*Text:*
****

Boots, a Katrina Hurricane survivor, is an almost 13-year-old male Golden Retriever-Chow mix, who socializes 5 to 8 weeks-old motherless kittens at the Arizona Humane Society. Boots’ canineness invites the kittens to rub noses with him, snuggle up to him, and lay beside– and even on top of– him. His inborn, tail-wagging friendliness helps the kittens to overcome their fear and guardedness that comes from abandonment and isolation. (See “Boots, a Hurricane Katrina Survivor, Gives Back as a Kitten Nanny,” By Heather Marcoux, Dogster, Aug. 26, 2015)
These animals have a lot to show us human beings about being humane. Boots does not teach the kittens how to be cats; they already know that! And their adoption of him as their nanny does not make him any less a male dog; he already knows that. It is not about one being required to become like the other to reinforce the other’s rightness, dominance and security. It is about the other’s emotional security that enables one to be—and to become—all that the one is. The greatly needed lesson for us human beings: Boots does not teach the kittens how to bark, but to regain their inborn naturalness to purr. Caring is about honoring and protecting other people’s right to be who they are, rather than requiring them to be like us. It is about The Golden Rule: “So in everything, do to others what you would have them do to you, for this sums up the Law and the Prophets.” (Matthew 7: 12, NIV)

****

*The data:*
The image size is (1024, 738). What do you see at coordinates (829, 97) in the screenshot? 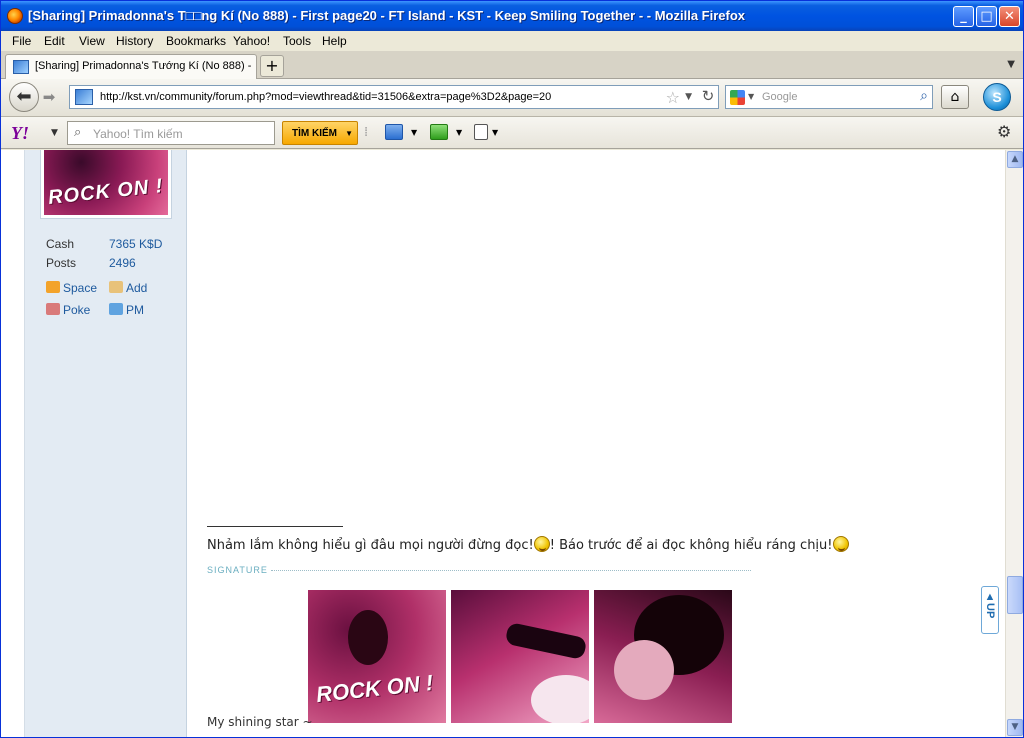
I see `search-bar: ▼ Google ⌕` at bounding box center [829, 97].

****

*Problems to work on:*
• a. Write out the text about Boots word for word, starting with "These animals have" and going on through "7: 12, NIV)".
• b. According to the text about Boots, how old are the kittens he socializes?
• c. List each thing that, according to the text about Boots, his canineness invites the kittens to do.
The data above plays no part here.

*Solutions for each task:*
• a.
These animals have a lot to show us human beings about being humane. Boots does not teach the kittens how to be cats; they already know that! And their adoption of him as their nanny does not make him any less a male dog; he already knows that. It is not about one being required to become like the other to reinforce the other’s rightness, dominance and security. It is about the other’s emotional security that enables one to be—and to become—all that the one is. The greatly needed lesson for us human beings: Boots does not teach the kittens how to bark, but to regain their inborn naturalness to purr. Caring is about honoring and protecting other people’s right to be who they are, rather than requiring them to be like us. It is about The Golden Rule: “So in everything, do to others what you would have them do to you, for this sums up the Law and the Prophets.” (Matthew 7: 12, NIV)

• b. They are 5 to 8 weeks old.

• c.
- Rub noses with him
- Snuggle up to him
- Lay beside him
- Lay on top of him